#### TASK DESCRIPTION:
Continue the news article about South Carolina's updated school vaccine requirements from where it stops.

MYRTLE BEACH, S.C. (WBTW) — The South Carolina Department of Health and Environmental Control has updated its vaccine requirements for the 2022-2023 school year. 

Second graders need to have completed their Hepatitis A series by the first day of school. Eighth graders need to be up to date on the polio vaccine series, and tenth graders should be up to date on the chickenpox vaccine. 

Doctors said that these vaccines should not be anything new. DHEC is simply making sure that students are getting protected earlier. 

Dr. Lucretia Carter, Pediatric Medical Director at Tidelands Health, said there should not be anything to worry about. 

“[The guidelines] are nothing different than the actual vaccine schedule that we’ve already been implementing and had in place for many years,” Carter said. “What they did was just make their wording more specific on some of the vaccines that weren’t spelled out in the previous guidelines.”

Carter said that vaccines are a small but important part of getting students ready for back to school season. She said that the basics like hand-washing and staying home when not well are important. 

“So basically optimizing your child’s health, whether we’re talking about vaccines or if they have asthma or allergies, making sure your child is in the best health that they can be in,” Carter said. “A healthy child is a happy learning child.”

#### DATASET EXTRACT:
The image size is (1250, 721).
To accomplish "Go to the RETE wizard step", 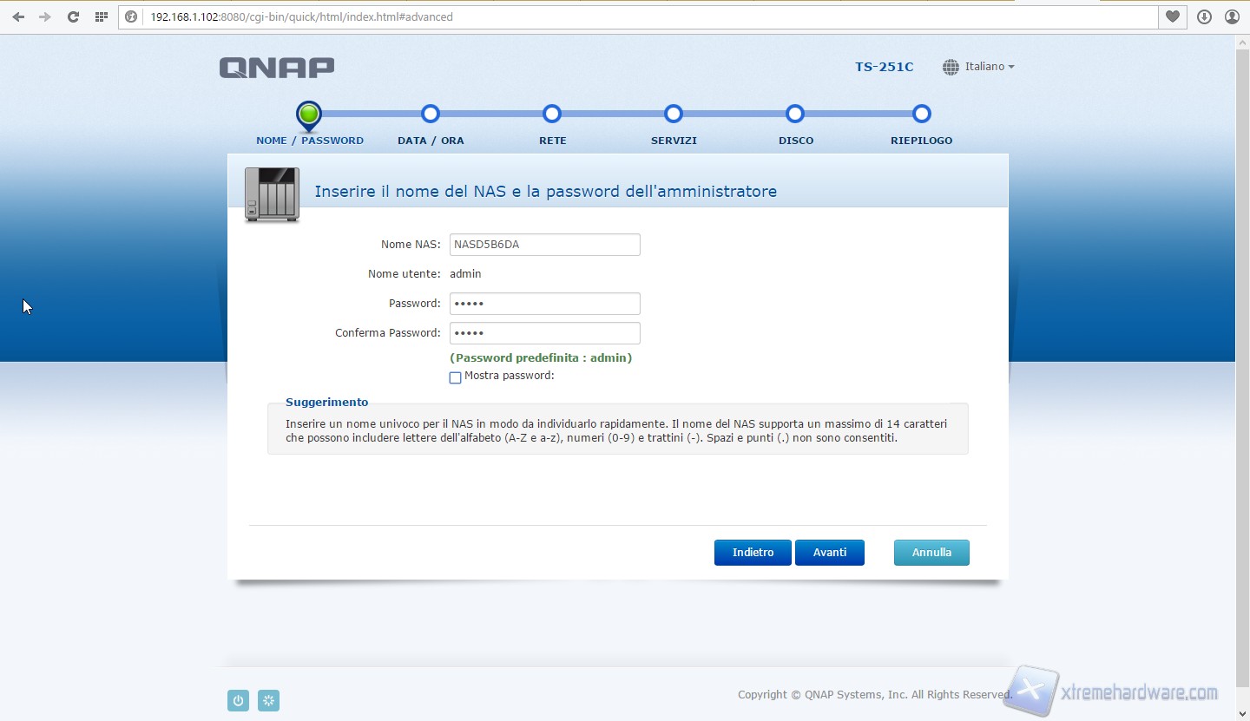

#### EXERCISE RESPONSE:
Carter said that vaccines are not only protecting students, but the people they interact with. 

“We are protecting not only the teachers, but the other students. So making sure that all students are current on their vaccinations helps to protect everyone,” Carter said. “Whether it’s the child sitting next to them or the teacher who’s providing their courses.”

She also reminds parents and guardians of students that a yearly check up is a good way to monitor health. 

“If your child is not feeling their greatest, they’re not going to perform their greatest when they’re in the school setting,” Carter said. “So making sure not only are there vaccines up to date, but is their yearly physical up to date as well?”

Carter said that she understands that some questions regarding health can be confusing. Her biggest piece of advice for parents is to create open conversations with their child’s primary care physician.